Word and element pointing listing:
╭──

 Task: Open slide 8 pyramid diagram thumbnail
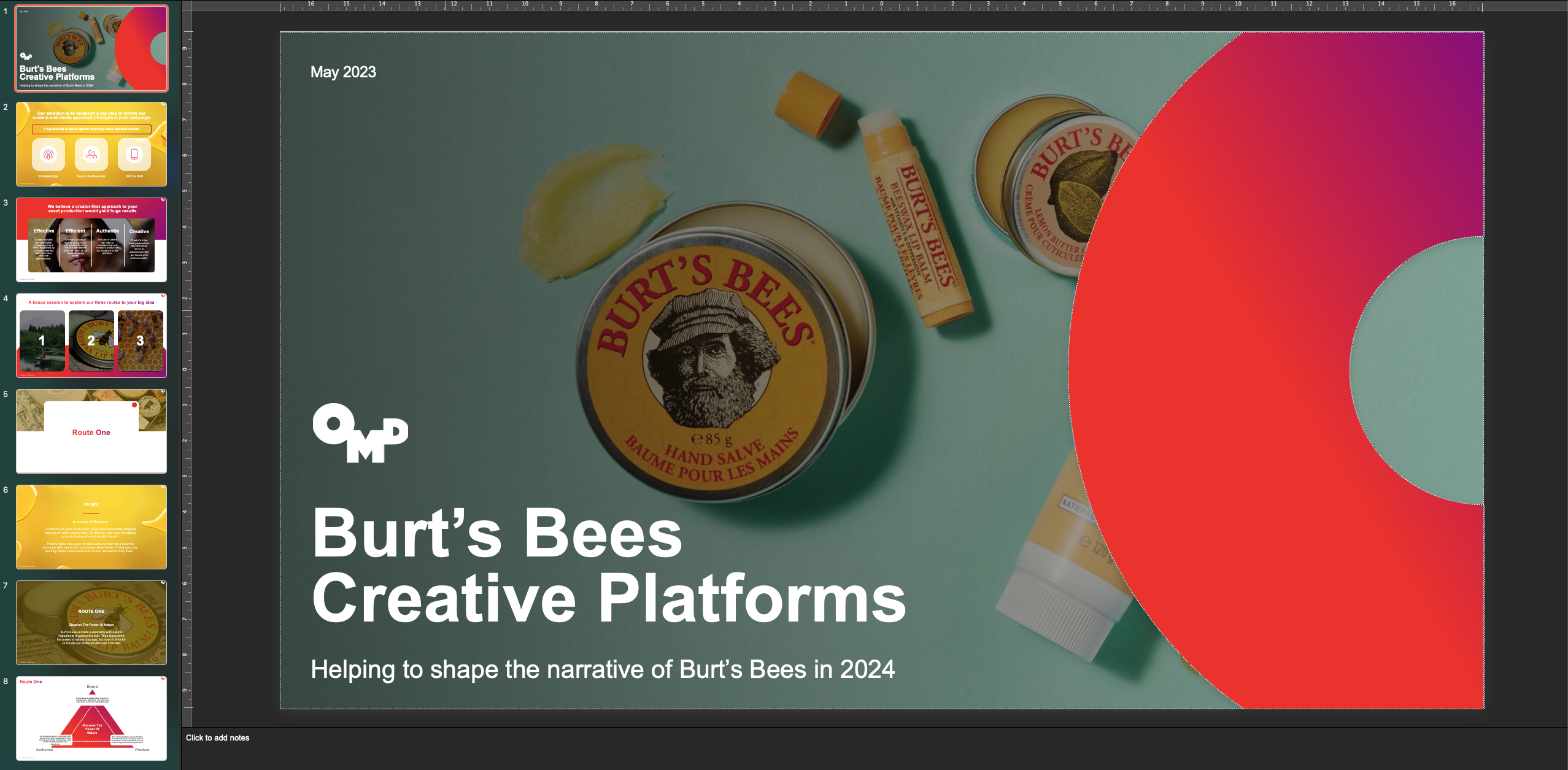pos(91,718)
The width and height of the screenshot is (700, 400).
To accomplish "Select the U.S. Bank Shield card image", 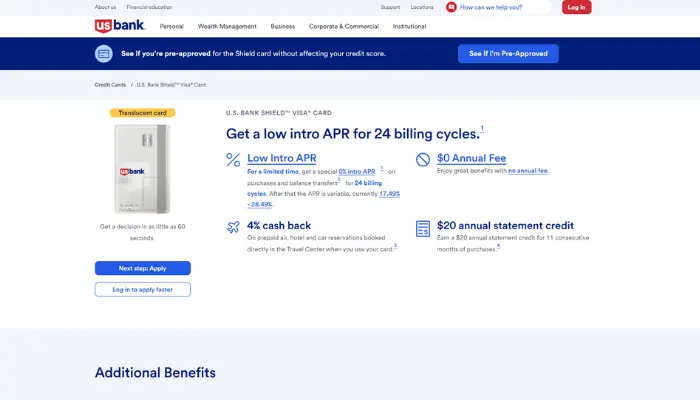I will tap(142, 168).
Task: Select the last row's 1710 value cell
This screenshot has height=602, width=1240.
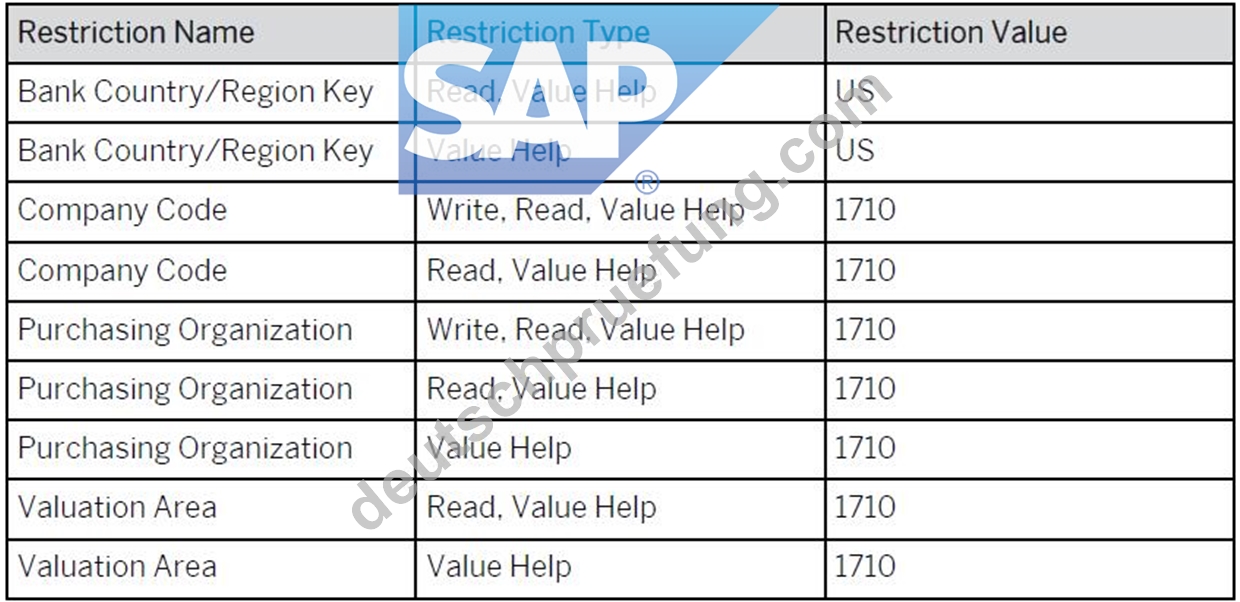Action: [x=1029, y=568]
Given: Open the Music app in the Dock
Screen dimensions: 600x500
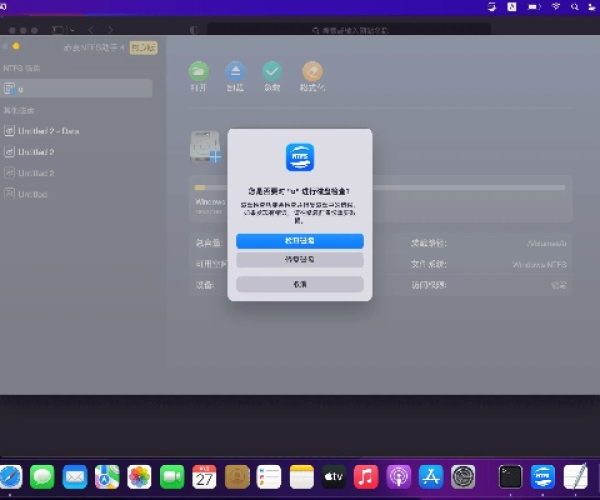Looking at the screenshot, I should [366, 477].
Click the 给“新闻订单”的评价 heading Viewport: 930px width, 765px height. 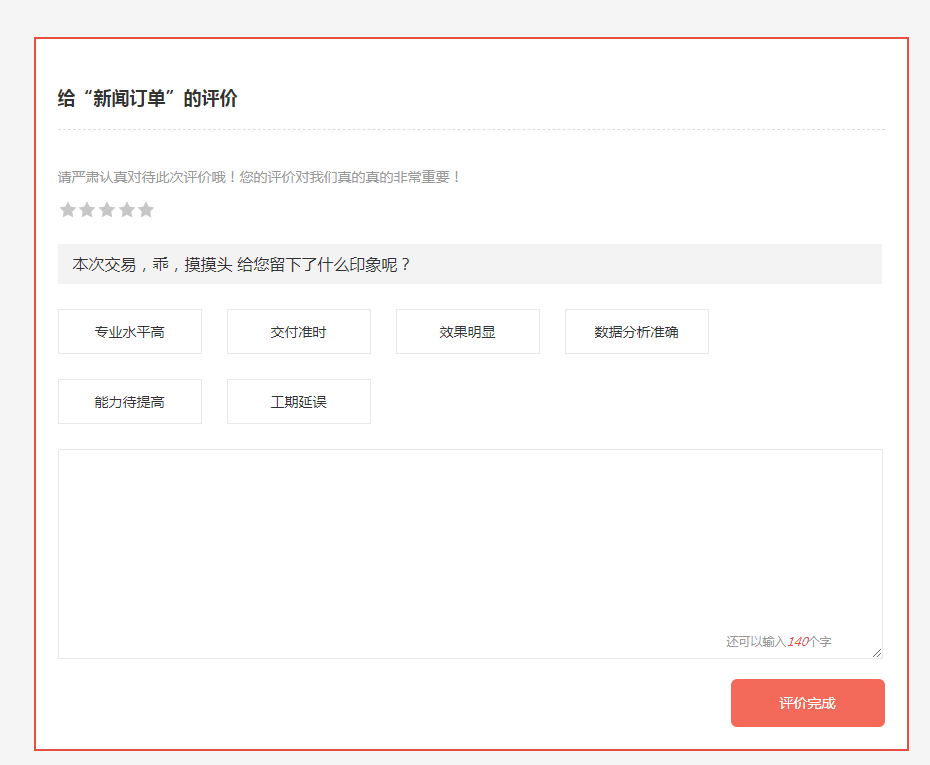click(x=148, y=99)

╰──

Collect every line of the listing above that contains the string "Task", treating uppercase and lowercase letters as different.

 Task: Open slide 8 pyramid diagram thumbnail
Task: Select the last row's 1710 value cell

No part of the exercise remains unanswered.